Records provided —

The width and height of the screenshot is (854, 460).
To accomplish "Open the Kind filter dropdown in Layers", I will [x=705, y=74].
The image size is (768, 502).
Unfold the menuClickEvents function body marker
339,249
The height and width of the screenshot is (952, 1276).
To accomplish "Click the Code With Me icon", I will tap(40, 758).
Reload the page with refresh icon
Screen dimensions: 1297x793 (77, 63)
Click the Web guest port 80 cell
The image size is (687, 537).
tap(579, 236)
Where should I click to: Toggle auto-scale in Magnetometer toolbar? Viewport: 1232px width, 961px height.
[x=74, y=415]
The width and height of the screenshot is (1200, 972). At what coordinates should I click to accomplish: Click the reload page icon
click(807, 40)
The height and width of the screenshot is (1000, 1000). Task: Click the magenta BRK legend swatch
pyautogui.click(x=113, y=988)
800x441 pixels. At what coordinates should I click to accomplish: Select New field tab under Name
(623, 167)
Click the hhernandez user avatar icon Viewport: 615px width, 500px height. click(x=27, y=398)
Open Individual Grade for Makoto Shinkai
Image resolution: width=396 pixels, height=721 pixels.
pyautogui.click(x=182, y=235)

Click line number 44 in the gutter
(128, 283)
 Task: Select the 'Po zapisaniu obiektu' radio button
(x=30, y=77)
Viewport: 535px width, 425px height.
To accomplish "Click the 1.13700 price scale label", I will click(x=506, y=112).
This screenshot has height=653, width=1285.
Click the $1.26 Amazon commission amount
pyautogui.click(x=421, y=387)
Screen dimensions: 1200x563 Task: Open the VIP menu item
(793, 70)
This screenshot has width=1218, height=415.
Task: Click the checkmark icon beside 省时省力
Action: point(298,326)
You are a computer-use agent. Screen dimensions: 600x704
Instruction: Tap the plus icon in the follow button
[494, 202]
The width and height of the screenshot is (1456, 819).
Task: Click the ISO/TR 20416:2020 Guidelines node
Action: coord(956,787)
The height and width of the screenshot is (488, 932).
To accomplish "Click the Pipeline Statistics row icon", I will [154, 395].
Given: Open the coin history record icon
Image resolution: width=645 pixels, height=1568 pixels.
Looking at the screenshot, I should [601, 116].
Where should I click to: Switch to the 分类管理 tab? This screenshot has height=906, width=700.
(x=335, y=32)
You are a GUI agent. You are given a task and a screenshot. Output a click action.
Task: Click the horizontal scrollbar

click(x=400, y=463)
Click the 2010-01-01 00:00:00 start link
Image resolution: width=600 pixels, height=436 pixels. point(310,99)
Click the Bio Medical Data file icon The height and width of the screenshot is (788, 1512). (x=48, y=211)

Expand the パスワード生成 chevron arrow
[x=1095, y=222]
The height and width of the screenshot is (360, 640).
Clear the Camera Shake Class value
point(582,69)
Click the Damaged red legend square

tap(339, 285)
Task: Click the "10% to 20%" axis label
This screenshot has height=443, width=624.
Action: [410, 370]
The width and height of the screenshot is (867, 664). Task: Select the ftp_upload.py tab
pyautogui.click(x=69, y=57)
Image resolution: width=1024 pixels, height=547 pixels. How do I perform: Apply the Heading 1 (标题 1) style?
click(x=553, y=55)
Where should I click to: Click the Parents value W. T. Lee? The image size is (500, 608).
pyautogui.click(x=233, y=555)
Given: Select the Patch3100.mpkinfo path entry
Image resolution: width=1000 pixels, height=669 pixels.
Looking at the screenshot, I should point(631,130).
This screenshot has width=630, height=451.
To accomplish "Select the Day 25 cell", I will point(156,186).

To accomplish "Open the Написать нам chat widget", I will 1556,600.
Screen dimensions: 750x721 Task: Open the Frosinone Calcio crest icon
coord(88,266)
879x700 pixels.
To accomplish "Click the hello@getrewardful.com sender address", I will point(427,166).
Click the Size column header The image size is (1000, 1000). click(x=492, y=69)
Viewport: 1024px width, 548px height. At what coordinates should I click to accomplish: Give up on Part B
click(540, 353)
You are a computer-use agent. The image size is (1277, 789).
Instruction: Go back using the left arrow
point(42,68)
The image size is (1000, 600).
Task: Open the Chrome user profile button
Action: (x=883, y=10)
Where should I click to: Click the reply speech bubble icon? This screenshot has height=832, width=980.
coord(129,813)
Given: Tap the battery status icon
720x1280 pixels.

Problem requirements — Please write out each line of the listing above exactly.

Result for this task —
The width and height of the screenshot is (854, 460).
To accomplish "Open the Kind filter dropdown in Layers", I will [x=705, y=74].
The image size is (768, 502).
Unfold the menuClickEvents function body marker
339,249
The height and width of the screenshot is (952, 1276).
To accomplish "Click the Code With Me icon", I will tap(40, 758).
Reload the page with refresh icon
Screen dimensions: 1297x793 (77, 63)
Click the Web guest port 80 cell
The image size is (687, 537).
tap(579, 236)
Where should I click to: Toggle auto-scale in Magnetometer toolbar? Viewport: 1232px width, 961px height.
[x=74, y=415]
The width and height of the screenshot is (1200, 972). At what coordinates should I click to accomplish: Click the reload page icon
click(807, 40)
The height and width of the screenshot is (1000, 1000). Task: Click the magenta BRK legend swatch
pyautogui.click(x=113, y=988)
800x441 pixels. At what coordinates should I click to accomplish: Select New field tab under Name
(623, 167)
Click the hhernandez user avatar icon Viewport: 615px width, 500px height. click(x=27, y=398)
Open Individual Grade for Makoto Shinkai
Image resolution: width=396 pixels, height=721 pixels.
pyautogui.click(x=182, y=235)

Click line number 44 in the gutter
(128, 283)
 Task: Select the 'Po zapisaniu obiektu' radio button
(x=30, y=77)
Viewport: 535px width, 425px height.
To accomplish "Click the 1.13700 price scale label", I will click(x=506, y=112).
This screenshot has height=653, width=1285.
Click the $1.26 Amazon commission amount
pyautogui.click(x=421, y=387)
Screen dimensions: 1200x563 Task: Open the VIP menu item
(793, 70)
This screenshot has width=1218, height=415.
Task: Click the checkmark icon beside 省时省力
Action: point(298,326)
You are a computer-use agent. Screen dimensions: 600x704
Instruction: Tap the plus icon in the follow button
[494, 202]
The width and height of the screenshot is (1456, 819).
Task: Click the ISO/TR 20416:2020 Guidelines node
Action: coord(956,787)
The height and width of the screenshot is (488, 932).
To accomplish "Click the Pipeline Statistics row icon", I will [154, 395].
Given: Open the coin history record icon
Image resolution: width=645 pixels, height=1568 pixels.
Looking at the screenshot, I should [601, 116].
Where should I click to: Switch to the 分类管理 tab? This screenshot has height=906, width=700.
(x=335, y=32)
You are a GUI agent. You are given a task and a screenshot. Output a click action.
Task: Click the horizontal scrollbar

click(x=400, y=463)
Click the 2010-01-01 00:00:00 start link
Image resolution: width=600 pixels, height=436 pixels. point(310,99)
Click the Bio Medical Data file icon The height and width of the screenshot is (788, 1512). (x=48, y=211)

Expand the パスワード生成 chevron arrow
[x=1095, y=222]
The height and width of the screenshot is (360, 640).
Clear the Camera Shake Class value
point(582,69)
Click the Damaged red legend square

tap(339, 285)
Task: Click the "10% to 20%" axis label
This screenshot has height=443, width=624.
Action: [410, 370]
The width and height of the screenshot is (867, 664). Task: Select the ftp_upload.py tab
pyautogui.click(x=69, y=57)
Image resolution: width=1024 pixels, height=547 pixels. How do I perform: Apply the Heading 1 (标题 1) style?
click(x=553, y=55)
Where should I click to: Click the Parents value W. T. Lee? The image size is (500, 608).
pyautogui.click(x=233, y=555)
Given: Select the Patch3100.mpkinfo path entry
Image resolution: width=1000 pixels, height=669 pixels.
Looking at the screenshot, I should point(631,130).
This screenshot has width=630, height=451.
To accomplish "Select the Day 25 cell", I will point(156,186).

To accomplish "Open the Написать нам chat widget", I will 1556,600.
Screen dimensions: 750x721 Task: Open the Frosinone Calcio crest icon
coord(88,266)
879x700 pixels.
To accomplish "Click the hello@getrewardful.com sender address", I will point(427,166).
Click the Size column header The image size is (1000, 1000). click(x=492, y=69)
Viewport: 1024px width, 548px height. At what coordinates should I click to accomplish: Give up on Part B
click(540, 353)
You are a computer-use agent. The image size is (1277, 789).
Instruction: Go back using the left arrow
point(42,68)
The image size is (1000, 600).
Task: Open the Chrome user profile button
Action: (x=883, y=10)
Where should I click to: Click the reply speech bubble icon? This screenshot has height=832, width=980.
coord(129,813)
Given: Tap the battery status icon
720x1280 pixels.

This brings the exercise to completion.